### YOUR TASK
Search the entries below for "window" and copy each matching line.

= Beginning of Section =

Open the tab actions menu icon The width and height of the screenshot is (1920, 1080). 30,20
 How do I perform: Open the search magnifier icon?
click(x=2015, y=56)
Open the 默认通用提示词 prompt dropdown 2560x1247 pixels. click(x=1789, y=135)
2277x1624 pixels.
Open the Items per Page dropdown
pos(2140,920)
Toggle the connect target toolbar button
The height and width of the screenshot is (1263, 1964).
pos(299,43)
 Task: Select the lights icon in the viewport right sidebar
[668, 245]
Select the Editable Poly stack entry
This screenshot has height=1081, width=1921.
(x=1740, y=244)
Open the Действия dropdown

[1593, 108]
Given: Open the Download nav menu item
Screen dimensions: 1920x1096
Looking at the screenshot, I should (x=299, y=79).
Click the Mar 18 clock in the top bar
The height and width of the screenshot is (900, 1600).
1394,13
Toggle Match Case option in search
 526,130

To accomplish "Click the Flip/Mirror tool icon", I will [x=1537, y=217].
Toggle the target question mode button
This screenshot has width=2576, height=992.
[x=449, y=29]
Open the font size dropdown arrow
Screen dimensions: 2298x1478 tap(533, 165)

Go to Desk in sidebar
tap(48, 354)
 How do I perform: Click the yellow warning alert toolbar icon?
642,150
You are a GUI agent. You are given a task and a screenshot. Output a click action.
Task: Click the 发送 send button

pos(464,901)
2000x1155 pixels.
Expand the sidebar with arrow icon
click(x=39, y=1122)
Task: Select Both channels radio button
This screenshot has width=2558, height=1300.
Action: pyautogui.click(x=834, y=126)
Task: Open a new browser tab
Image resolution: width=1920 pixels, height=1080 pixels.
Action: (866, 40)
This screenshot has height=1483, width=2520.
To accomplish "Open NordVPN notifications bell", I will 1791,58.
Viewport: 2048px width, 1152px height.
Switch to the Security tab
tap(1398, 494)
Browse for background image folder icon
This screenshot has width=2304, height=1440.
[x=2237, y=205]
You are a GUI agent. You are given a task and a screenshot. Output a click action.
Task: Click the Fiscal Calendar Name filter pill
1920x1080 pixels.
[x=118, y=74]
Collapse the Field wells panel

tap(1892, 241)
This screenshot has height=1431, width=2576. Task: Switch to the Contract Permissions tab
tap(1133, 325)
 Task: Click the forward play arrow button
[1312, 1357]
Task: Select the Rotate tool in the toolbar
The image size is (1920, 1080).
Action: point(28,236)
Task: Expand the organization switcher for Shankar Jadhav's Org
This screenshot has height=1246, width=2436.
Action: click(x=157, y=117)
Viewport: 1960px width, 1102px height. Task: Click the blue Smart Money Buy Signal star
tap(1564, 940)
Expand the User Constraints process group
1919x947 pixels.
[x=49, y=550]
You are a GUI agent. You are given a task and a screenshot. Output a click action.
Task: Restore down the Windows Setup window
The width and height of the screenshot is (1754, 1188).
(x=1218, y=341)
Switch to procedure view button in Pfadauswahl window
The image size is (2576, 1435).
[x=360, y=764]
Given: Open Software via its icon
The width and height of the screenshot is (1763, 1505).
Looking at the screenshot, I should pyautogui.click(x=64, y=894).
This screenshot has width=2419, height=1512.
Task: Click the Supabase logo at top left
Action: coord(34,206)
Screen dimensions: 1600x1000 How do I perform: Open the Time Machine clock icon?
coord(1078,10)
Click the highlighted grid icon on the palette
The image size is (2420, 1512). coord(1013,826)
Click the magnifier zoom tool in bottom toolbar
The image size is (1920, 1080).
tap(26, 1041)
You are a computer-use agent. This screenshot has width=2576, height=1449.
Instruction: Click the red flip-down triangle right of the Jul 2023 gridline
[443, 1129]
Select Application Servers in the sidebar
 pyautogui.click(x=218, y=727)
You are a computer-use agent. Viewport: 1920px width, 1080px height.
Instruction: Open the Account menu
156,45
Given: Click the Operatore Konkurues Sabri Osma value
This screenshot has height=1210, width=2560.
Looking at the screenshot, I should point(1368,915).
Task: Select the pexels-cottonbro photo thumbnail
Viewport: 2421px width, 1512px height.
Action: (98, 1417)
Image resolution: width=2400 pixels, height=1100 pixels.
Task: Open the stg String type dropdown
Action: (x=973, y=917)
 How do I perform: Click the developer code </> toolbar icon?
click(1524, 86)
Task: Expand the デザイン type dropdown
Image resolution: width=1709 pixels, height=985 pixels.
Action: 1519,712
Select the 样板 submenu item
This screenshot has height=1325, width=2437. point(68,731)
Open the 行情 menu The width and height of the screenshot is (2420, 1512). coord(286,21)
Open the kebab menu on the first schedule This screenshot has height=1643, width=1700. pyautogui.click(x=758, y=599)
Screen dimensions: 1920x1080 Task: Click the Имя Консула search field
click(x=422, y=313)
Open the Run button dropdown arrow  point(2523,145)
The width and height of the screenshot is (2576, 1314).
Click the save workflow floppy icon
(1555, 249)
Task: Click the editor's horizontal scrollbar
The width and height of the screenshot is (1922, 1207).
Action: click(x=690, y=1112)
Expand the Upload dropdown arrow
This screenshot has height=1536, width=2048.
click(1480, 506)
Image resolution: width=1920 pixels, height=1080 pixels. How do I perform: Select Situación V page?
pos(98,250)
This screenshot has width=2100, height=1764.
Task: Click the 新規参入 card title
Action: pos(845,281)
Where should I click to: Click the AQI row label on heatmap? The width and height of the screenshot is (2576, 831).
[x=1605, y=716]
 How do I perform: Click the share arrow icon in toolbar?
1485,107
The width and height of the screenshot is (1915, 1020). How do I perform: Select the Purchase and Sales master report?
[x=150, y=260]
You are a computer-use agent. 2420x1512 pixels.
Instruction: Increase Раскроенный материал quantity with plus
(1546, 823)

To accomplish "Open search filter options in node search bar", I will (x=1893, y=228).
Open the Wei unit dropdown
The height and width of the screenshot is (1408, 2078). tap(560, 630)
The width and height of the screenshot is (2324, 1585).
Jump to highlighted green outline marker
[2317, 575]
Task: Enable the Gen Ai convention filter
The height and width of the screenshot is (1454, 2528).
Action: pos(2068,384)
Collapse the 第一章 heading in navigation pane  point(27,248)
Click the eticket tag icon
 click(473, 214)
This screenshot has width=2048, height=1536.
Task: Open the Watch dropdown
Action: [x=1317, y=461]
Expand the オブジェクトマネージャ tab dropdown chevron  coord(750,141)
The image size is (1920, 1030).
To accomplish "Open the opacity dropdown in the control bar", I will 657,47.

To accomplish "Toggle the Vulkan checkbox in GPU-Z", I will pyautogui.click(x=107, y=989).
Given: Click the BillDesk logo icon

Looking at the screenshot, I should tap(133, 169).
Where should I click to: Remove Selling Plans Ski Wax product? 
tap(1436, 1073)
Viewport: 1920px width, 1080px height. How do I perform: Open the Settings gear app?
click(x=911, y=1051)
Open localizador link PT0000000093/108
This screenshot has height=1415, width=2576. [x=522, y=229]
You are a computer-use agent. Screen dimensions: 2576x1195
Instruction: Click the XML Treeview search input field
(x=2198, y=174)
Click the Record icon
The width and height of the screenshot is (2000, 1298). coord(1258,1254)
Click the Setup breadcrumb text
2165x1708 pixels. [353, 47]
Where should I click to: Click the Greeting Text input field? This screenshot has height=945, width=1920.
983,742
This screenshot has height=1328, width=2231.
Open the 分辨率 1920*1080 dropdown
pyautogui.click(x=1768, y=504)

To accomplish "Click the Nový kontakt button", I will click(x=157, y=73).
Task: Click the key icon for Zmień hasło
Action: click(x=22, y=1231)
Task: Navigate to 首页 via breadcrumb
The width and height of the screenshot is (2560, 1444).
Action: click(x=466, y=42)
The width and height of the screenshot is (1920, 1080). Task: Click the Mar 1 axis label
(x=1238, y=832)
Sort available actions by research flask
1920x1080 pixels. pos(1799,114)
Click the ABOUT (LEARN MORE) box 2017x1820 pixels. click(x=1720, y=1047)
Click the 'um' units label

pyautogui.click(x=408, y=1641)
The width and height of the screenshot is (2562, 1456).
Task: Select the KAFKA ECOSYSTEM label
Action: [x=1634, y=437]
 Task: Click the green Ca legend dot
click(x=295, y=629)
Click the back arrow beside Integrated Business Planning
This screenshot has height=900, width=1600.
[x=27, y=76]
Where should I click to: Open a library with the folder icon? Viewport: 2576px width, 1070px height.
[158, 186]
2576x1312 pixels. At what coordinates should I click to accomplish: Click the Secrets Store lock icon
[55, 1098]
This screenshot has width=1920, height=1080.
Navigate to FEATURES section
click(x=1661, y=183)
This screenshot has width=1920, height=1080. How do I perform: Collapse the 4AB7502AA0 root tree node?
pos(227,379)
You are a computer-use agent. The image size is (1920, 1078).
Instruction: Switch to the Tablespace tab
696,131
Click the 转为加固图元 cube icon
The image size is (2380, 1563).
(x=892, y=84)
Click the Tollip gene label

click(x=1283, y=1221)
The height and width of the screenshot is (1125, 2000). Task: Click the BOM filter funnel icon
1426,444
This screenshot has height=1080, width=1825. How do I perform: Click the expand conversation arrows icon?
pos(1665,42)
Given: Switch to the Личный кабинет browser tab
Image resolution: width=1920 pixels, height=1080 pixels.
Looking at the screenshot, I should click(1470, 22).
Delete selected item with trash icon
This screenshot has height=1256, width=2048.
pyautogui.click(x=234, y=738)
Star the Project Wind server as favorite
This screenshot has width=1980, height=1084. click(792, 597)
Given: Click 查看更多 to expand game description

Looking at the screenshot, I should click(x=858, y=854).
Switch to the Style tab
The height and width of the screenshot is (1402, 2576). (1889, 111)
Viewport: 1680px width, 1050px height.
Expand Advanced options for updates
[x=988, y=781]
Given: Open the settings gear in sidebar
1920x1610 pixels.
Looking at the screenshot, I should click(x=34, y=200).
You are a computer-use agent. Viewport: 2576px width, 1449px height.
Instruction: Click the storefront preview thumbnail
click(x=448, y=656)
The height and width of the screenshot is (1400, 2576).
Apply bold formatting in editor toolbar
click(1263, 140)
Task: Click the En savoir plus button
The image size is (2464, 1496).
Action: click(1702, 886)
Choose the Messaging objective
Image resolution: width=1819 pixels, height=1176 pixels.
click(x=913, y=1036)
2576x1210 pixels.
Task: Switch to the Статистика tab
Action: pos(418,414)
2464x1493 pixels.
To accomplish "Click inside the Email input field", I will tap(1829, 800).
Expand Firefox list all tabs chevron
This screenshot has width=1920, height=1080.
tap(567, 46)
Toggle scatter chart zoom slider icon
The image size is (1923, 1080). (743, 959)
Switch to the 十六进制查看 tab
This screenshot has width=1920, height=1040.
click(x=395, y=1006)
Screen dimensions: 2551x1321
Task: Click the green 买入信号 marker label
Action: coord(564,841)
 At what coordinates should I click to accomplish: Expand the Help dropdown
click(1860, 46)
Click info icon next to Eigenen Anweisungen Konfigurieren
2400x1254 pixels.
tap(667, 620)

= End of Section =

### EXPECTED ANSWER
Task: Restore down the Windows Setup window
Switch to procedure view button in Pfadauswahl window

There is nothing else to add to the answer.